Exercise: Copy down the part of the XML feed discussion between "Each property has" and "with can cope.", inclusive.

Reading text:
--- START ---

As I see it I have two possible methods of doing this:

  1. Parse the XML feed and insert the contents into a database. Perform some update to this every few hours to keep the data fresh.

  2. Use the feed to add the content to the page directly as required.

The first option seems rather intensive on first look but at least all the design, pagination etc is in place. The weak point would be the DB and whatever is used to run the updates.

The second option may have limitations due to the size of the XML feed. I do have limited experience in the past of using simpleXML to parse feeds and I feel the size of the feed may well slow things to a crawl. I believe I should consider using something like XMLReader which I am not familiar with so there would be some learning to do for this.

Of course there may well be other options that I am unaware of and that is where you guys come in to play. How would you proceed with this?

Thanks in advance

Colin

SimpleXML would be good for parsing the xml data as you have no need to write to xml. It’s an easy tool for the job.

Loading the xml data each time and storing it in memory could cause you problems. Your script has less memory to work with and my hit the limit in your php.ini settings. Increasing the memory will get around this, but it’s not ideal as it puts additional strain on your server that is unnecessary. Of course, I don’t know how big that xml file is, so it may not be a huge issue. If you have a decent number of users though, it’s best to avoid this method.

Depending on the access you have to your server (if you’re on shared, you might be SOL), then I’d suggest a cron job for checking the xml file regularly. Ideally you want to cache the xml locally, both for performance (don’t fetch a new one and update the db if the cache is up to date) and to prevent your site humping itself if the xml is missing for whatever reason.

For handling the data, you definitely want a db for performance. It’ll make pagination very simple (if you’re using mysql use LIMIT for this), search a doddle and it’ll be a lot easier to do analysis; should you chose to.

Thanks for your reply. The more I think about this the better the DB option becomes.

Each property has a datestamp so it would be good to be able to check this node and only insert or update records since the last check. This could not be done with SimpleXML because it loads the entire feed before parsing it as I understand.

The XML feed will continue to grow in size so I need to be certain whatever method I run with can cope.

Keep the suggestions coming please.

--- END ---

(Saved entries)
--- START ---

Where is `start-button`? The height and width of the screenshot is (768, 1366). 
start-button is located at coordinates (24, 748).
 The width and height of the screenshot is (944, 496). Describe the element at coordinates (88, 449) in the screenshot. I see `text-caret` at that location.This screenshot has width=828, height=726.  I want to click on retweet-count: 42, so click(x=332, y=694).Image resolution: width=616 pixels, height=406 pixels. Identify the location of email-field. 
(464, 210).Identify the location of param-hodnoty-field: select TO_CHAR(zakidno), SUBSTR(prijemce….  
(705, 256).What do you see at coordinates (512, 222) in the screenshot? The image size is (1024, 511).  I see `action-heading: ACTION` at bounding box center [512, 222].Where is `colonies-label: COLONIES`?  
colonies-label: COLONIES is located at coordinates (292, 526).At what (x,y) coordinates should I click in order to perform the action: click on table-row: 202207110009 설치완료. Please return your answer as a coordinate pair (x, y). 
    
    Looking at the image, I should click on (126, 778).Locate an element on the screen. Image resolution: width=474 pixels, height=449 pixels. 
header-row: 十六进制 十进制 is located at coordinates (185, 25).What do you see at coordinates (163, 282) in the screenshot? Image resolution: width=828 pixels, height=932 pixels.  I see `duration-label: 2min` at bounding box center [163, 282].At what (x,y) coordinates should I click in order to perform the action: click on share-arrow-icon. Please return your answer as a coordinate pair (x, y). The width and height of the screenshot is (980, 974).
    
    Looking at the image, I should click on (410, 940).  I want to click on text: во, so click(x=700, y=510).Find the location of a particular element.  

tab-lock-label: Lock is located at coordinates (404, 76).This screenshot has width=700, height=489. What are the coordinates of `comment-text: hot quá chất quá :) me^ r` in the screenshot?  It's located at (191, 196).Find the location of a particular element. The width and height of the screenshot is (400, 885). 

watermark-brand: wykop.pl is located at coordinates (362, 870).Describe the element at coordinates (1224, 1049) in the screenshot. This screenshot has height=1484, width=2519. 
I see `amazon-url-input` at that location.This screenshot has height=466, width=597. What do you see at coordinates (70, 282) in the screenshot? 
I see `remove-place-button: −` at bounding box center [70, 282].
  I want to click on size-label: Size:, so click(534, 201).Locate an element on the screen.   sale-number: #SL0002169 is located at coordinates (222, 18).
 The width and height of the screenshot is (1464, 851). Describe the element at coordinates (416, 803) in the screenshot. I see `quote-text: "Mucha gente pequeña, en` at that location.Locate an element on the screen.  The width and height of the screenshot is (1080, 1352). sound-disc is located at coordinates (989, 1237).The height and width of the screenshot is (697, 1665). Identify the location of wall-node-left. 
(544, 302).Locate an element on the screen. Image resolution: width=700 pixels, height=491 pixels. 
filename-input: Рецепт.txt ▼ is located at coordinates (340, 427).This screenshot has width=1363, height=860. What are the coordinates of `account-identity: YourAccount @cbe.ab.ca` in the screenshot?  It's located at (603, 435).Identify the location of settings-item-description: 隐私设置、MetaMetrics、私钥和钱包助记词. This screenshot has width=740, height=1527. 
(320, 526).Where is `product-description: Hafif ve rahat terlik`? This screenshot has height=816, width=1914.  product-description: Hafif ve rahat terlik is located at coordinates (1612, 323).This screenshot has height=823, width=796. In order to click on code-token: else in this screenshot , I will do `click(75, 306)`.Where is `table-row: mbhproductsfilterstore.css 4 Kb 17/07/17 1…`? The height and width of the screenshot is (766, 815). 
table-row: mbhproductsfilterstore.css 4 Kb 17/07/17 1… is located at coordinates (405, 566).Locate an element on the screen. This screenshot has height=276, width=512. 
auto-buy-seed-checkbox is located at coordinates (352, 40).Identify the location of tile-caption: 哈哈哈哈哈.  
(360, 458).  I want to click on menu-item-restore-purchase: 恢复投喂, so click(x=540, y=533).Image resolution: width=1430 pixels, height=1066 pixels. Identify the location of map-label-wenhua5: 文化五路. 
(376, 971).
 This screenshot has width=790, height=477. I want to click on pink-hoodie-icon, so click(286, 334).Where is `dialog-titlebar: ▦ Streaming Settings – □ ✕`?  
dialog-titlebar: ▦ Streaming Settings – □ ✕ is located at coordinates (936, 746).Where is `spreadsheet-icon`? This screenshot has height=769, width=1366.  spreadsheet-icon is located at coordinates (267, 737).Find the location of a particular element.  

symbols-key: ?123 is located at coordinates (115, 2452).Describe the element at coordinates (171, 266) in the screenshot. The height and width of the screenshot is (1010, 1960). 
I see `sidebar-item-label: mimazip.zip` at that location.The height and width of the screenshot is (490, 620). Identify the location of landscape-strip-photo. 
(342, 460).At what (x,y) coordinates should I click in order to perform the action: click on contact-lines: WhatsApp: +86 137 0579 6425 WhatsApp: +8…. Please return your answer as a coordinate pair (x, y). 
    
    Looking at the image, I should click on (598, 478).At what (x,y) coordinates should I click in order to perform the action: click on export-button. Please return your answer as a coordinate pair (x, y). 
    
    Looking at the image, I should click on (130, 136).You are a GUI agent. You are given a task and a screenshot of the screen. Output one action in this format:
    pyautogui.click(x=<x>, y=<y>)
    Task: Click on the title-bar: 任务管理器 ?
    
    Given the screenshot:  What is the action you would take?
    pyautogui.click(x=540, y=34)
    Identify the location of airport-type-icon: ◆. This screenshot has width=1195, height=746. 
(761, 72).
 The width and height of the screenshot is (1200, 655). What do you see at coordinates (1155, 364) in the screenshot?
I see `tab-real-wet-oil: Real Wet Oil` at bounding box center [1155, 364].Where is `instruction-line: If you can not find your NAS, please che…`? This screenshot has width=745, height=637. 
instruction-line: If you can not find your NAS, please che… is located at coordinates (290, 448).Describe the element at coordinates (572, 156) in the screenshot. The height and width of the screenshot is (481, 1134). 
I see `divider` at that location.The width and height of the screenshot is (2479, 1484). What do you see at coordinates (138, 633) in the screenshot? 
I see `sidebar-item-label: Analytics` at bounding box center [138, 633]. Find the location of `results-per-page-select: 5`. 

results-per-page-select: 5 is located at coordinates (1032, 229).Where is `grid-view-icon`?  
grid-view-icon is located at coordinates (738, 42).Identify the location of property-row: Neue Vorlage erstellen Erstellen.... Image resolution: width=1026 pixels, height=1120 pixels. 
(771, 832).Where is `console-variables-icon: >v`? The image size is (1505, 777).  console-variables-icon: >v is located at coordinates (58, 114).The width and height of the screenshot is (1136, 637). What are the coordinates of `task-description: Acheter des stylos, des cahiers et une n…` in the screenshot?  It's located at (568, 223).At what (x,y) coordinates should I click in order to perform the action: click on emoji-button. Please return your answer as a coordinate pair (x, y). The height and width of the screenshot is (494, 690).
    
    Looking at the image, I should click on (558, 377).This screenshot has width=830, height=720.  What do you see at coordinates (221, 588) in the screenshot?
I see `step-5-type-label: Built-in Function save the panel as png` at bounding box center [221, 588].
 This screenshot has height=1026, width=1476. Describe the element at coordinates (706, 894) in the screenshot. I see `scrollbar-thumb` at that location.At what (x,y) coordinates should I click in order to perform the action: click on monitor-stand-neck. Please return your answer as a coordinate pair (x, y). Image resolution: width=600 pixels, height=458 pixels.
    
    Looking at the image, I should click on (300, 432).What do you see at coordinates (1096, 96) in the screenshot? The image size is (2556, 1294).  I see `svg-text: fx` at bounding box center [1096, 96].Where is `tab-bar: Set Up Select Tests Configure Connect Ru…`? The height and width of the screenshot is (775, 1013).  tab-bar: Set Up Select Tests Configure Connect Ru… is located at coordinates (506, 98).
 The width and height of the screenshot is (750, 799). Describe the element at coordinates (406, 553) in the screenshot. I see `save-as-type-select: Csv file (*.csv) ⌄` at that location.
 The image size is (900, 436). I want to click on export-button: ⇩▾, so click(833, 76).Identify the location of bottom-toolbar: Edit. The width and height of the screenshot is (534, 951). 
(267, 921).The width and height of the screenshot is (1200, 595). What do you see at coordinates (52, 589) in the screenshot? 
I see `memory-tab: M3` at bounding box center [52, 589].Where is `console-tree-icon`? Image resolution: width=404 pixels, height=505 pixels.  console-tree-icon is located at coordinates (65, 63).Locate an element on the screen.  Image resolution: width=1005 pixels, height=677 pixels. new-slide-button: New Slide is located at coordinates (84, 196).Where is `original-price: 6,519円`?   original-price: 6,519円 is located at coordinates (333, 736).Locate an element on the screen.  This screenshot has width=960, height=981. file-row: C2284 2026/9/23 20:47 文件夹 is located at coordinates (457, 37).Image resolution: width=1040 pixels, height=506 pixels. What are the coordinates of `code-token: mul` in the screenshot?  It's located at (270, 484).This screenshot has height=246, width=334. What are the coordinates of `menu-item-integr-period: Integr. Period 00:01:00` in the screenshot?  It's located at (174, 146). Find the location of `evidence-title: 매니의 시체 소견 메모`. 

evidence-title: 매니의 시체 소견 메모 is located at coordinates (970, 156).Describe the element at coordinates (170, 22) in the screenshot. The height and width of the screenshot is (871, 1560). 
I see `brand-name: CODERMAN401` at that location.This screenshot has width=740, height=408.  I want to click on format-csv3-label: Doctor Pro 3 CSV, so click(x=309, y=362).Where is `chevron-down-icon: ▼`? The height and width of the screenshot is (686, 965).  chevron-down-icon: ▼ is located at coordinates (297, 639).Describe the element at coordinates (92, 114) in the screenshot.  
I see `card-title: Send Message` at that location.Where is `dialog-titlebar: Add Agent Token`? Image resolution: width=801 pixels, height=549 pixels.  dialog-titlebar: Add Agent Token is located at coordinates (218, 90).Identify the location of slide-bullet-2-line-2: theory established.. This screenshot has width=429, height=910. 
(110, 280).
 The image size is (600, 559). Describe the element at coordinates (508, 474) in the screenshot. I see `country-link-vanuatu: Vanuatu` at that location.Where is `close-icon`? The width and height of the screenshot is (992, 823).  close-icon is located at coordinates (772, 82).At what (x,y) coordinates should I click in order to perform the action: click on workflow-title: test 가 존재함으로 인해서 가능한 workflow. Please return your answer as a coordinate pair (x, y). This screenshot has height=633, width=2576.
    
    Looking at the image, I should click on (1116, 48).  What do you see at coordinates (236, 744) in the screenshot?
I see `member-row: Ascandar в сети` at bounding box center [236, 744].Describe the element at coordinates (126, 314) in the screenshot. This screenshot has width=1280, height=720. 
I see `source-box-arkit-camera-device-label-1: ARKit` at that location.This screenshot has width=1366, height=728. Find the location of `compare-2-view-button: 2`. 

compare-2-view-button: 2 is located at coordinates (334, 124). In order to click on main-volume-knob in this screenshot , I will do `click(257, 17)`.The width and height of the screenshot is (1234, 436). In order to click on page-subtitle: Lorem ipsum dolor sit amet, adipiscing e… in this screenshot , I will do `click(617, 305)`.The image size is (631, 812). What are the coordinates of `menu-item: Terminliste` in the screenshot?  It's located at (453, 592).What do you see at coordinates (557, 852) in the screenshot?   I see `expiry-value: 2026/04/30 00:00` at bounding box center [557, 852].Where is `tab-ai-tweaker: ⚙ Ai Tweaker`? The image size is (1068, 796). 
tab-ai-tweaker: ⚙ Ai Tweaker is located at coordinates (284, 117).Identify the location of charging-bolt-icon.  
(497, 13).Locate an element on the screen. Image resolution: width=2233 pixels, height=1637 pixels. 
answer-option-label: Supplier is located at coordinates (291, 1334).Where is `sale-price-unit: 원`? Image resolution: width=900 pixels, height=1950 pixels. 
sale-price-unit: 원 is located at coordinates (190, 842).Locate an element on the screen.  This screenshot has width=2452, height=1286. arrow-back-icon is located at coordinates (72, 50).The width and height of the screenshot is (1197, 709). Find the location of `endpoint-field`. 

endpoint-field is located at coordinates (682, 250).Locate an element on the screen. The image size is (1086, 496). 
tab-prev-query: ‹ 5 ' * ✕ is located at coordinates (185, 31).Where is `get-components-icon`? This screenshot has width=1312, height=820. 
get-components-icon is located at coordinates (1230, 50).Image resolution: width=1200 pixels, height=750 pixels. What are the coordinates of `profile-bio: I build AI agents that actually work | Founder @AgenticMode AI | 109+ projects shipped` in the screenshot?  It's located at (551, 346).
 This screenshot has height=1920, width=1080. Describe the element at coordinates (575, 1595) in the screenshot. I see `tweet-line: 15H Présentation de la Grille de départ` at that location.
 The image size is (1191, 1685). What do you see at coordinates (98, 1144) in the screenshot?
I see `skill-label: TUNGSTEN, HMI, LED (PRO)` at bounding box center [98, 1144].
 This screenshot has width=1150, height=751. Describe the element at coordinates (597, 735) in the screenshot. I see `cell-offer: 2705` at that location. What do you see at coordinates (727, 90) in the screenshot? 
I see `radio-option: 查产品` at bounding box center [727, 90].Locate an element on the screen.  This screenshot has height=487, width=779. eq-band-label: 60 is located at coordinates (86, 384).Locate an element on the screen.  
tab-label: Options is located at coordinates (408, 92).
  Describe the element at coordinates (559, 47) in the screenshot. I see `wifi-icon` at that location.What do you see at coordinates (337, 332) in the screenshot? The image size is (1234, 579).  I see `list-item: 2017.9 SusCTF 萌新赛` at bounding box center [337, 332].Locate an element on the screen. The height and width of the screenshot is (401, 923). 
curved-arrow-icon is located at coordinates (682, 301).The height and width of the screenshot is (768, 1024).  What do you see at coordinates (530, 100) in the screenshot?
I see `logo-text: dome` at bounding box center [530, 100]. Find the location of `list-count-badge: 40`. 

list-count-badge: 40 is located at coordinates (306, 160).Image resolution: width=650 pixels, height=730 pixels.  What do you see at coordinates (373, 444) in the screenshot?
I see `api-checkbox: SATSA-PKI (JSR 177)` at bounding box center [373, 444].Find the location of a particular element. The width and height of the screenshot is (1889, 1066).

--- END ---

Reply to the task:
Each property has a datestamp so it would be good to be able to check this node and only insert or update records since the last check. This could not be done with SimpleXML because it loads the entire feed before parsing it as I understand.

The XML feed will continue to grow in size so I need to be certain whatever method I run with can cope.